The Empire Marketing Board was formed in May 1926 by the Colonial Secretary Leo Amery to promote intra-Empire trade and to persuade consumers to 'Buy Empire'. It was established as a substitute for tariff reform and protectionist legislation and this is why it was eventually abolished in 1933, as a system of imperial preference replaced free trade. During its brief existence, the Empire Marketing Board was unsuccessful in raising Britain's imports of products from the Empire.

== Overview ==
Amery was its first chairman, Sir Stephen George Tallents its secretary, Edward Mayow Hastings Lloyd its assistant secretary, and Walter Elliot was chairman of its research committee.
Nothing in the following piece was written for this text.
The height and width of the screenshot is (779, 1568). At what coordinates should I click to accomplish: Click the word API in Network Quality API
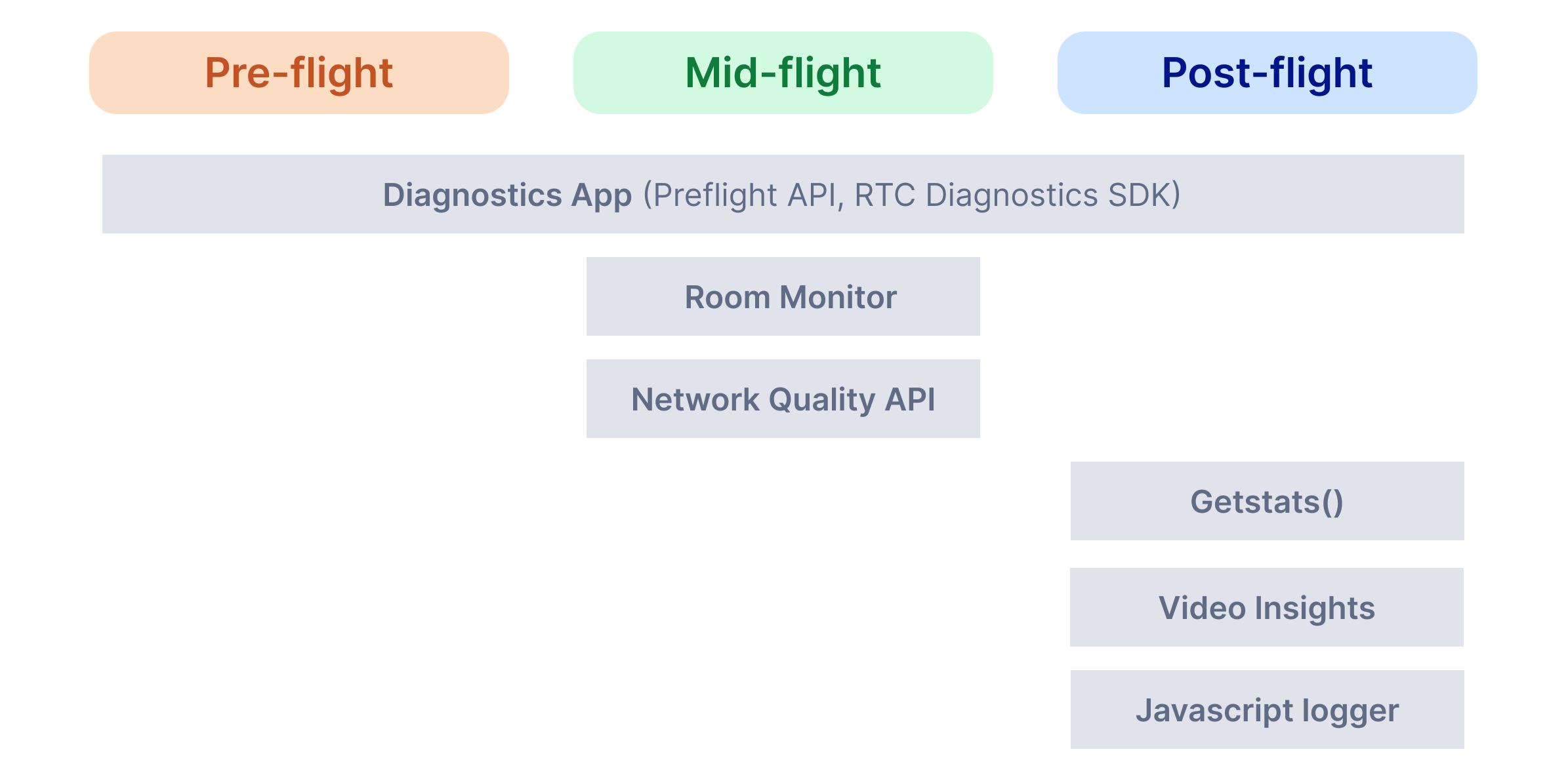click(910, 400)
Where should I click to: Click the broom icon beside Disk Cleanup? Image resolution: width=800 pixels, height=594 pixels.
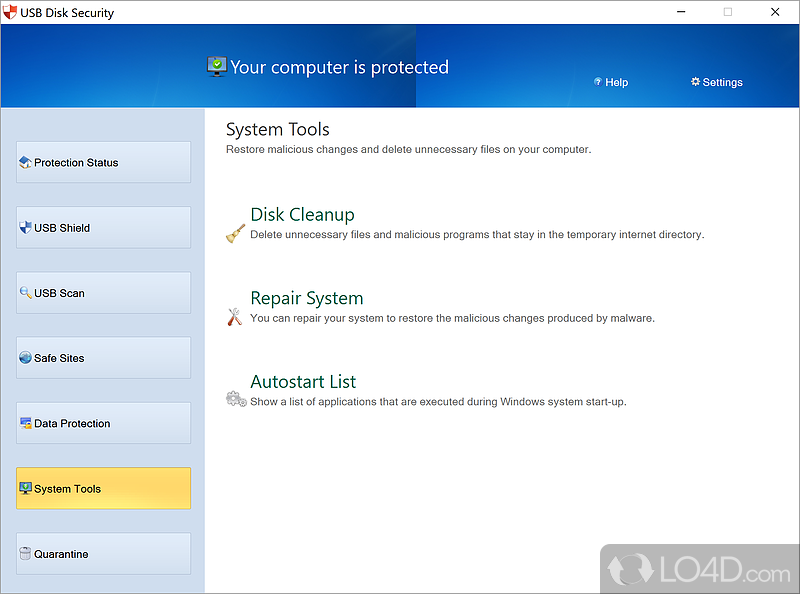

The EMB had three principal aims:
- to support scientific research;
- promotion of economic analysis; and
- publicity for Empire trade.

In 1925 the Imperial Economic Committee; a board which hosted representatives from the Dominions and Britain; conceived the Empire Marketing Board to generate public support for purchasing Empire goods. The committee wrote “that the grant of £1 million per annum should be spent by an ‘executive commission’ which would undertake a ‘national movement’ to increase Empire buying by the British public”. The Empire Marketing Board would implement its budget on a variety of projects including scientific research and advertisement. The clear purpose of the Empire Marketing Board was to boost Empire trade through the promotion of Dominion and British goods while also improving their production to become more advantageous to foreign competition. The Empire Marketing Board's formal objectives were declared shortly after its creation in saying that scientific research and marketing tactics were primary objectives for the board to assist private industries across the Empire. This message is found in the first annual report of the Empire Marketing Board with an address by Secretary Stephen Tallents who wrote Fundamentally the stimulation of Empire marketing must depend on the private enterprise of producers and traders… The best service that can be done to the Empire producer is to place freely at his disposal the resources of science and economic investigation – to see that he is made aware of sowing and planting, of tending and harvesting; to show him how his produce should be graded and packed to ensure that it is transported safely and without deterioration: to suggest lastly how its presentation, in the shop window or on the counter, may be fitted to win the housewife’s critical eye.

== Scientific research ==
Scientific research took up a large proportion of the EMB's work and budget. It also assisted 126 agricultural and medical research projects and issued many Intelligence Notes, pamphlets and surveys. In 1931 Walter Elliot of the Royal Society detailed the research programs of the Empire Marketing Board in saying that a large group of grants is made towards the fostering of Central Institutions are trained, such as Cambridge University and the Imperial College of Tropical Agriculture in Trinidad. For these two purposes £189,000 has been pledged. Another example is a grant of £65,000 for the study of animal health problems, to Onderstepoort Station at Pretoria, the sum of £58,000 to a wide investigation into the deficiencies of natural pasture centred at the Rowett Institute at Aberdeen, and £160,000 to the Low Temperature Research Station at Cambridge, with its allied Cold Store at East Malling in Kent. The mandate to focus on scientific research would prove to be a large undertaking when accompanied by an aggressive advertising campaign that would run until 1933. The scientific research was large and widespread across the Empire encompassing a multitude of the branches of the sciences with large amounts of funding put into each program.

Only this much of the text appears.